> TASK A
In the piece on blaming "technical errors," list the statements the author says no one seems willing to make when owning up to a mistake.
> TASK B
According to the piece on blaming "technical errors," what cause did the council's second set of letters give for the problem with the mailout?
> TASK C
Extend the piece on blaming "technical errors" past its final sentence.

:: TEXT UNDER STUDY ::

I decided to phone the sender of the letters (my local council) and point out the error. Well, I clearly wasn’t the first to do so and when I finally reached a human being after listening to a trillion options, the call centre operator had a script prepared which was read out to me with the intention of allaying any fears I might have had of identity theft.

I happily carried on with my life and a few days later received another set of letters from the council which explained that “due to a technical error” there had been a problem with the mailout, but emphasising that my personal data had in no way been compromised.

To be honest I wasn’t worried about my privacy or personal data, but what really raised my hackles was their lame duck excuse that the problem was “due to a technical error”. No, it wasn’t. It was clearly due to a human error, either through inexperience or incompetence, or maybe both. Why couldn’t they just fess up and say someone screwed up? It would have been so refreshing to be treated to a bit of honesty for a change. And why do ‘technical errors’ always become the scape goat?

When you work in a technology company and see the sheer volume of complex work that gets undertaken with very few errors occurring, you appreciate how rarely ‘technical errors’ actually occur and how frequently stuff-ups are caused by people. Yet no-one seems to put their hand up and say “I made a mistake, I got it wrong, I messed up”, they’d rather blame something inanimate like technology.

While technology appears to be an inanimate object with no feelings to hurt, it wouldn’t actually exist without highly skilled and highly trained technicians creating it in the first place. When you’ve blamed a ‘technical or systems error’ for something that clearly wasn’t and was most likely ‘human error’, yours actually, have you ever thought how the technicians of the world might feel?

At the sharp end, it’s akin to slander when you use the excuse that something failed due to a technical or systems error when it didn’t. It puts the software that you use under the spotlight and maligns the provider of that software, potentially damaging their reputation and losing them sales.

Another consideration to be aware of is that most software systems have a logging system that records absolutely everything that happens, when it happens and by whom. The police frequently use these logs as part of their forensic investigations to solve crimes, prove or disprove alibis etc.

:::
:: RECORD EXTRACTS ::

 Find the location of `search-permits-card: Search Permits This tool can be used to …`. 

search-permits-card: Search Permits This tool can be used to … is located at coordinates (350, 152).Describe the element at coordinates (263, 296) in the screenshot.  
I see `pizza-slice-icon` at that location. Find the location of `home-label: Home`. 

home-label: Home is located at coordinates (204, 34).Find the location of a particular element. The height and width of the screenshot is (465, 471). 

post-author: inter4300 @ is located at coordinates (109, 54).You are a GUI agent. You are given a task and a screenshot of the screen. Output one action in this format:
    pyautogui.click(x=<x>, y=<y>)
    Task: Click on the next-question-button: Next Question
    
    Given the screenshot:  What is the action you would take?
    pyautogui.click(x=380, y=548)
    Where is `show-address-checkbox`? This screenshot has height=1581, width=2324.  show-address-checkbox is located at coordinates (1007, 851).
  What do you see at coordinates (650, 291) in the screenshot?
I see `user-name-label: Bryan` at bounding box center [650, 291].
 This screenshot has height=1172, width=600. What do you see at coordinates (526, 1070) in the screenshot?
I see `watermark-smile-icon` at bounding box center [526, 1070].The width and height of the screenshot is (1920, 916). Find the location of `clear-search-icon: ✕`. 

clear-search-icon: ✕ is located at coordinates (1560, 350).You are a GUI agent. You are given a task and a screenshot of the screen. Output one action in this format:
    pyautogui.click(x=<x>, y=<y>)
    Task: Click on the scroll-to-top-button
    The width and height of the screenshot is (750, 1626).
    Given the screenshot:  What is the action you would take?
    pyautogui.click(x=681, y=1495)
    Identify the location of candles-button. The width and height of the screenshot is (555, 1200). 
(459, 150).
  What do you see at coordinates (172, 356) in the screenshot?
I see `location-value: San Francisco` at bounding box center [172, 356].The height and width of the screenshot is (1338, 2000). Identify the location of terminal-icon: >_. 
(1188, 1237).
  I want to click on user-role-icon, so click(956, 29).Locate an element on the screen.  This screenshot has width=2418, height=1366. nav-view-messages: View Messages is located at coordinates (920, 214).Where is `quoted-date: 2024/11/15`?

:::

> EXERCISE ANSWER A
- "I made a mistake"
- "I got it wrong"
- "I messed up"

> EXERCISE ANSWER B
A technical error.

> EXERCISE ANSWER C
Some years ago, a client’s consultant blamed a major deletion of their data on ‘the system’. The consultant was adamant that it was a system error and embarked on a major witch hunt to lay blame. In turn, we provided all the relevant logs which quickly exonerated our system from being the cause of the problem as the logs pointed the finger squarely on the consultant as being the perpetrator. Needless to say, we didn’t work with that particular consultant again, thankfully.

When there is an outage that is actually caused by a technical or system error, and there have been a few over the years, the provider is usually quick to put their hand up to it and take responsibility. Westpac Bank experienced a big problem in the early days of the first Covid lockdown in 2020 when their credit card system crashed, leaving already stressed shoppers at supermarket checkouts with no means to pay for their groceries using their Westpac bank cards. Westpac quickly accepted responsibility and apologised to everyone affected. All credit to them.

I come from a generation that saw computers become mainstream in most business operations in the 1980s and in those days anything that went wrong was blamed on ‘the computer’. Back then ‘the computer’ was seen as some nasty beast hiding away in a back room that had the capability to destroy peoples’ lives. In reality it was not much more than a calculator merged with a typewriter.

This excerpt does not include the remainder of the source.